Multi-core SVM method

Multi-core SVM method is one of the most common methods in the published BBB permeability papers. For example, Gao et al. adopted POLY-SVM, RBF-SVM and normalized POLY-SVM methods in predicting the drug permeability of BBB29.

The SVM method assumes the hyperplane equation is \({w}^{T}+b=0\). Let \(x\) be a vector of \(N\) dimensional input space. Let \(\varnothing (x)=({{\rm{\phi }}}_{1}(x),{{\rm{\phi }}}_{2}(x),\,.\,.\,.,{{\rm{\phi }}}_{M}(x))\,\)denote the nonlinear transformation from the input space to the M-dimensional feature space. A superclass plane can be constructed in this feature space and the equation is48:

$$\sum _{j=1}^{M}{w}_{j}{\varnothing }_{j}(X)+b=0$$
(21)

where \({w}_{j}\) is the weight that connects the feature space to the output space, and \(b\) is the offset.

If the data is not linearly separable, the kernel function will be used. The common kernel functions include Linear, Poly, RBF, Sigmoid and so on. Gao et al. paper proposed to use POLY-SVM, RBF-SVM and normalized POLY-SVM method in predicting the drug permeability of BBB which is based on clinical features29. However, in normalized POLY-SVM, the normalization only uses to preprocess the data and its influence on the results is slight.

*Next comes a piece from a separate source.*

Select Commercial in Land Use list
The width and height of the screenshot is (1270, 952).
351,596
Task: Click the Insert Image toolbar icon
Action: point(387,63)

Therefore, we use another high performing method named Sigmoid-SVM method instead of normalized POLY-SVM in comparison.

Drug prediction with KNN method

KNN method is a kind of the classical data mining methods and it also has been used to predict drug penetration of BBB in many years.

KNN method is measuring the distance between different feature values. Its main idea is that if a sample in the feature space, most similar samples of \(K\), which means the nearest neighbors in the feature space, belong to a certain category, then the sample also belongs to this category, where \(K\) is usually not greater than an integer of 2025.

Drug prediction with Decision Tree (DT)

Decision Tree (DT) looks like the tree structure, which can be a binary tree or a non-binary tree. Each non-leaf node represents a feature attribute, each branch represents the output of the feature attribute in a range of values, and each leaf node stores a category27.

DT begins at the root node, then judge the corresponding feature in the item to be classified and selects the output branch according to its value until it reaches the leaf node. Finally, DT saved the category at the leaf node as the result of the decision49.